Edmund’s Oast could have been a very good beer garden. Owners Rich Carley and Scott Shor are the knowledgeable duo behind Charleston, South Carolina’s beloved Charleston Beer Exchange, and early reports suggested that their new establishment might become the Holy City’s go-to spot for craft brews on tap.
Then, new information began to trickle out from behind the double doors of the old car dealership on Morrison Drive. Carley and Shor hired Jayce McConnell, an award-winning bartender who had overseen a library of tinctures, bitters, and infusions at Oxford, Mississippi restaurant Snackbar. They brought in chef Andy Henderson, who had earned his reputation working with Mike Lata at Charleston’s FIG and burnished it with a stint as chef de cuisine at Local Mission Eatery, a farm-to-table spot in San Francisco.

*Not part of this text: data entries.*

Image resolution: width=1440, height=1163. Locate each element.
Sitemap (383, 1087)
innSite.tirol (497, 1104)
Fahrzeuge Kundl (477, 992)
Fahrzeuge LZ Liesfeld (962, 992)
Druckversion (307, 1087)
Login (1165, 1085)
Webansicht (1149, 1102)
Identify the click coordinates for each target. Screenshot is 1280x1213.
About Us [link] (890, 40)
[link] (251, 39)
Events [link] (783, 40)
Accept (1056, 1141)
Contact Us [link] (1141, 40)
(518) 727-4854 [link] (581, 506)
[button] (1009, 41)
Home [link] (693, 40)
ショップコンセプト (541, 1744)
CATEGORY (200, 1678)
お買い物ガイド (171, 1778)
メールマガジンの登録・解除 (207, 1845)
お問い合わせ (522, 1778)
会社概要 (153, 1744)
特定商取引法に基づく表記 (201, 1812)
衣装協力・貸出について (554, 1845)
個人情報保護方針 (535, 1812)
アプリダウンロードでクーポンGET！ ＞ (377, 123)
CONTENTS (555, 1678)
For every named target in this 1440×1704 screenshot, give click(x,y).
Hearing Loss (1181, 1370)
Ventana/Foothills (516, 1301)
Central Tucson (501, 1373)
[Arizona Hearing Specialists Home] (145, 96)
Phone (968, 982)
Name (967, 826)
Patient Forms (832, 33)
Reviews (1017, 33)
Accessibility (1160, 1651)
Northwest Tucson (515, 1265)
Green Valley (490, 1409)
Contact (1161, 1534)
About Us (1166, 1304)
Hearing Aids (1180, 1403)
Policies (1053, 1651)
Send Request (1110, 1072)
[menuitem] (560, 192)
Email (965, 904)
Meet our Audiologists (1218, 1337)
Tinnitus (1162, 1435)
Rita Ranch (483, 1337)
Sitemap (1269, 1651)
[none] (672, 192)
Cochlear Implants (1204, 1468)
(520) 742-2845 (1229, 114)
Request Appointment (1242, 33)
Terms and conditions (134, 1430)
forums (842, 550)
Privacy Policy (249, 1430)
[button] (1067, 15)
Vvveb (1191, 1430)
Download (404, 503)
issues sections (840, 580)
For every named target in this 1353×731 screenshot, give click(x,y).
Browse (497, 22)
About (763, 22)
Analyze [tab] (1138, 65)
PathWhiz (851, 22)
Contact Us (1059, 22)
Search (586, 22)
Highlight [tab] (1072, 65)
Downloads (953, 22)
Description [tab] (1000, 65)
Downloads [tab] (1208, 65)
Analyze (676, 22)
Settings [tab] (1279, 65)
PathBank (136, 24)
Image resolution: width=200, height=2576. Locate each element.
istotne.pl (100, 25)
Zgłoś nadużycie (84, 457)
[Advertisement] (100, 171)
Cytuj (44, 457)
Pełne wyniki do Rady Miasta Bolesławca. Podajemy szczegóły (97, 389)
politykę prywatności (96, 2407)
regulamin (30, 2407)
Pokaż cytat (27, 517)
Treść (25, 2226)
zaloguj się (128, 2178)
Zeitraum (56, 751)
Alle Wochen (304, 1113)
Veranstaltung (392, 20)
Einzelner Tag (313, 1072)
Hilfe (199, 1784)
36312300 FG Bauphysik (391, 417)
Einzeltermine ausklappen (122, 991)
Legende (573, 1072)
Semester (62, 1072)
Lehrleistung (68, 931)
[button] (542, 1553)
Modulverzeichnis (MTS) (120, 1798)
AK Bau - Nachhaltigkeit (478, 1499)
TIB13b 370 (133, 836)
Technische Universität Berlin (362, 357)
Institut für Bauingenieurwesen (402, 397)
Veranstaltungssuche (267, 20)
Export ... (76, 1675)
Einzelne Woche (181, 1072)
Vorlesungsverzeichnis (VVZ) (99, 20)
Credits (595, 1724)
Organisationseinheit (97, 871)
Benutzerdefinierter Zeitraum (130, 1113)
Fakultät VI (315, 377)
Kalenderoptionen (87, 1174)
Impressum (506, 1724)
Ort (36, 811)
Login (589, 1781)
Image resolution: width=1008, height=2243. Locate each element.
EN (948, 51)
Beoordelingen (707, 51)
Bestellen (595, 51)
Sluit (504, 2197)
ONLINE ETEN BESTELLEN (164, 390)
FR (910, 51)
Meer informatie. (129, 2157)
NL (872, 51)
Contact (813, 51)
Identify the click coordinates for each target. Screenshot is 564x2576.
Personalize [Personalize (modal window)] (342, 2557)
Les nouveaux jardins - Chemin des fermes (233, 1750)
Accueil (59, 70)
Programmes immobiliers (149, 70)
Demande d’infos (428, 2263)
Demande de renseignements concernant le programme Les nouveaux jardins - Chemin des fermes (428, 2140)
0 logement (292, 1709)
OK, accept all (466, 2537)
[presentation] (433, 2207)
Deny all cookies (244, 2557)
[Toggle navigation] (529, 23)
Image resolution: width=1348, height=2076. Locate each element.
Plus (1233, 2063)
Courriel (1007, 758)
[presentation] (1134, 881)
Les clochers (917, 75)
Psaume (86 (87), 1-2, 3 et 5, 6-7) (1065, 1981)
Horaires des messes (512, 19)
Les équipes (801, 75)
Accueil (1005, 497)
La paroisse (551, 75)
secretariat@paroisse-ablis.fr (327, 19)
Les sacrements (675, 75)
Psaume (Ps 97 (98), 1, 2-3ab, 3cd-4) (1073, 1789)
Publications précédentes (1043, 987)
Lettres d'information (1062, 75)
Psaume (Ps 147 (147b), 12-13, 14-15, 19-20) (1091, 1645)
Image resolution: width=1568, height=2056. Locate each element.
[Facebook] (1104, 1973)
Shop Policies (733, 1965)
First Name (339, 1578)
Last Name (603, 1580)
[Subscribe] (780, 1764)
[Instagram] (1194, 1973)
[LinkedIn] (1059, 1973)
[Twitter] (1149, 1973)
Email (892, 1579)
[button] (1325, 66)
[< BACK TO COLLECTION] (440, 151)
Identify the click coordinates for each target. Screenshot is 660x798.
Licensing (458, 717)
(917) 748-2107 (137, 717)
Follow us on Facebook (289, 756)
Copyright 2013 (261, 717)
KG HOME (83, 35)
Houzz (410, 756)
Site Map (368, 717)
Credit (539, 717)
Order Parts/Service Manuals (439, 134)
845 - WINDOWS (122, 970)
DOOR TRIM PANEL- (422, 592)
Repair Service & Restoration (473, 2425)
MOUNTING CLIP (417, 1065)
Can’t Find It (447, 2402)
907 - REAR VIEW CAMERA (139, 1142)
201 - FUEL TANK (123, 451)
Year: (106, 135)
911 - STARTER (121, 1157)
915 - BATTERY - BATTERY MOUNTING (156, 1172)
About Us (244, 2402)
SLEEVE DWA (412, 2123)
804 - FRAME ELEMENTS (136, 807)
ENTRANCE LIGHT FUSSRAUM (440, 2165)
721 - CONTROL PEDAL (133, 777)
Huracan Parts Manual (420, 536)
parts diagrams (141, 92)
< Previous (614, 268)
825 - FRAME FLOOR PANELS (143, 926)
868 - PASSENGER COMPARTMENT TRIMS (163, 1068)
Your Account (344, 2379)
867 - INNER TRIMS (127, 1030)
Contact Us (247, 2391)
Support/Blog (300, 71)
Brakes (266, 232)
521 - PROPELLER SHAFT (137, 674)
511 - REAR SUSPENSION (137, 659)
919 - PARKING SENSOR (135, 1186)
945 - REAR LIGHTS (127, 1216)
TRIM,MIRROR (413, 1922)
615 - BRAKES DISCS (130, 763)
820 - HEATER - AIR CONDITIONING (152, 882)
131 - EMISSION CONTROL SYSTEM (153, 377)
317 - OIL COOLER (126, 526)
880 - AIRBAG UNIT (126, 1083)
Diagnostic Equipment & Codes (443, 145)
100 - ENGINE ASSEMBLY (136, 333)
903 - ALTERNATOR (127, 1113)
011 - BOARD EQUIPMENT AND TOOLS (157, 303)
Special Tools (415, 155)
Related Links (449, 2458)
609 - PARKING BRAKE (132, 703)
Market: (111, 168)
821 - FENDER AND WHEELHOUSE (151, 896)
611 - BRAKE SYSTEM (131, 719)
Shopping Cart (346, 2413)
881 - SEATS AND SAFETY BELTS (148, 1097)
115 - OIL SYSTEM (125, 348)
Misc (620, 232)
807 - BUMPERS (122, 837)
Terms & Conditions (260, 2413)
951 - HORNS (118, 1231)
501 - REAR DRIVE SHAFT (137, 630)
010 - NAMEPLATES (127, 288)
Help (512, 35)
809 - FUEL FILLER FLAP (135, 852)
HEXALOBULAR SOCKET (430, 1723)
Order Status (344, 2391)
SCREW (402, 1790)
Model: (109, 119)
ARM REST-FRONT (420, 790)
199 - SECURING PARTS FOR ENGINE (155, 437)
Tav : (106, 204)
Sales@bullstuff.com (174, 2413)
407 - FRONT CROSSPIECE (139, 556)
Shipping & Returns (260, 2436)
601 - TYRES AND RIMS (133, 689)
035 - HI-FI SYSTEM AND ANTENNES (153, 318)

Yes, Edmund’s offers forty-some beers on tap, many exotic and hard-to-find. But add small-batch sodas from the local Cannonborough Beverage Company, cheese plates curated by downtown shop goat.sheep.cow, an on-site brewery stocked with state-of-the-art equipment, and an ambitious charcuterie program, and the result is an all-things-to-all-people culinary hub that feels like a summation of Charleston’s flourishing food scene.
And despite the growing buzz around the restaurant, the obsessives in charge intend to keep it gimmick-free. Henderson, for example, helped to design the wide-open kitchen, where diners can observe every cut, sauté, and simmer. “That’s no accident,” he says. “We don’t want to hide anything.” Dishes such as his dead-simple chicken porridge, made with Carolina Gold rice, local poultry, and a topping of crab or shrimp, showcase an unselfconscious approach to farm-to-table food that’s surprisingly easy to replicate at home.